:: WHAT IS REQUIRED ::
Rewrite the rows below as a numbered list, starting at the line containing "The image size" and continuing through the end of the rows, and skip any blank lines. Leave the pictures out.

(Page and screen pointing data)

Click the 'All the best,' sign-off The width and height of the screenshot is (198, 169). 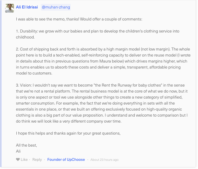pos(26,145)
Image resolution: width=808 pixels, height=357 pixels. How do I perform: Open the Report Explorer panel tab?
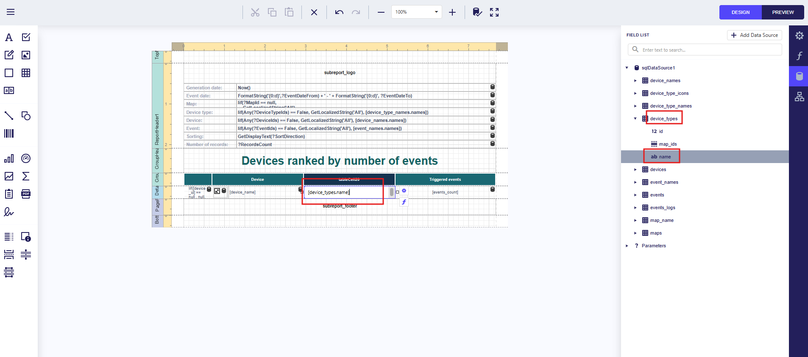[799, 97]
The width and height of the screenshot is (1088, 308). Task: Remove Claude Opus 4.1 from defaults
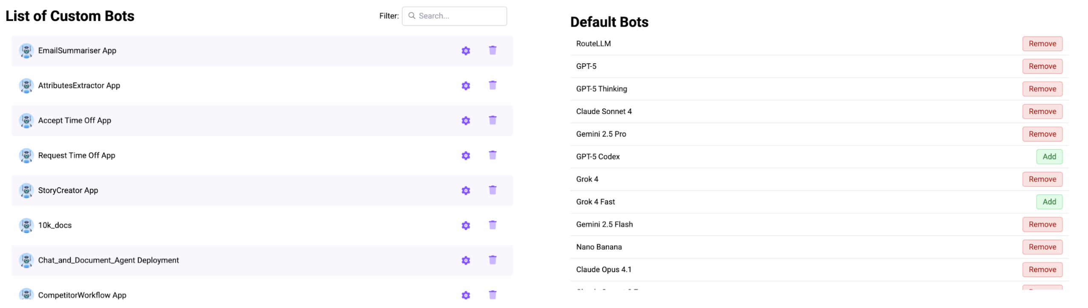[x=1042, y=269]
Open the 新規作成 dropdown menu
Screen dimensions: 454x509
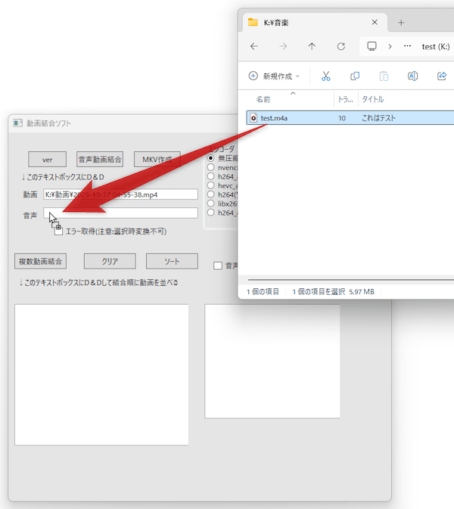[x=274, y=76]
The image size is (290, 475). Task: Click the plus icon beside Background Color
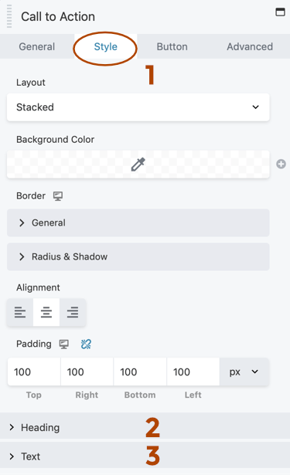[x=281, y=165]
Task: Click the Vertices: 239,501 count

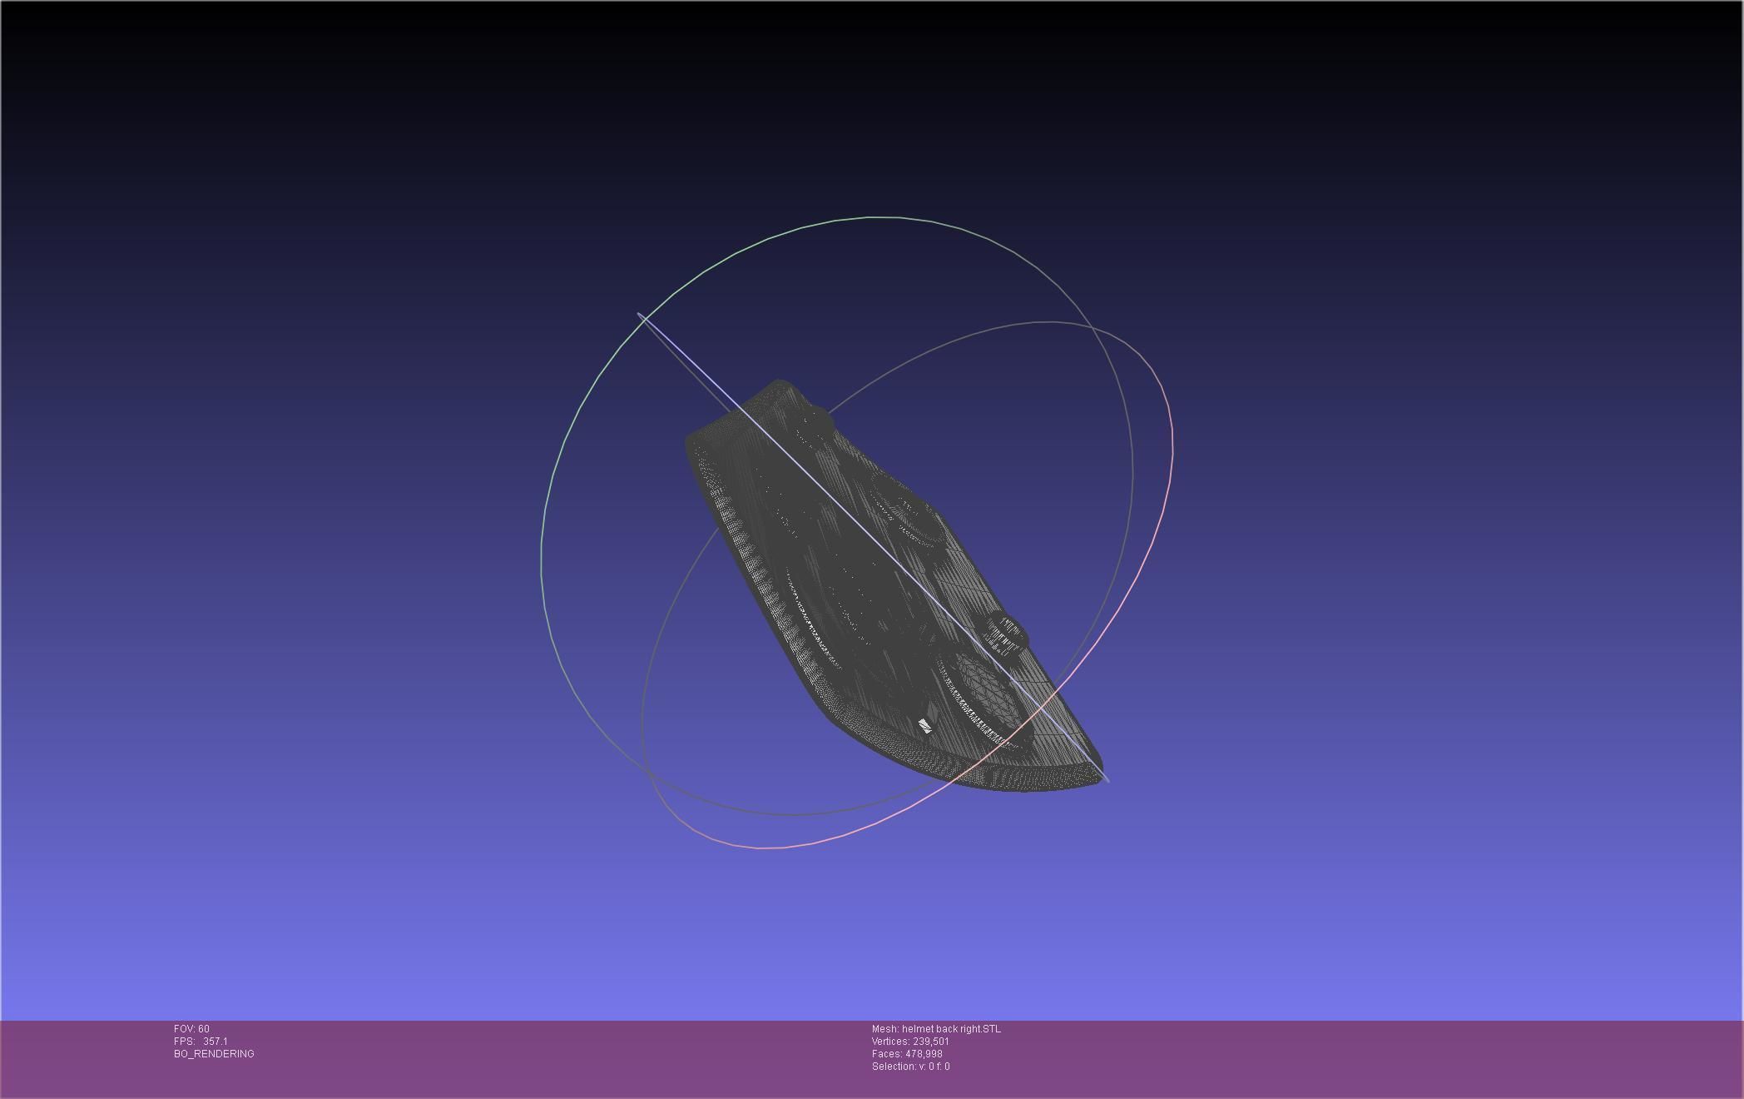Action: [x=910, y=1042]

:: ANSWER TO THE EXERCISE ::
1. The image size is (290, 475). Task: Click the plus icon beside Background Color
2. [x=281, y=165]
3. Task: Click the Vertices: 239,501 count
4. Action: [x=910, y=1042]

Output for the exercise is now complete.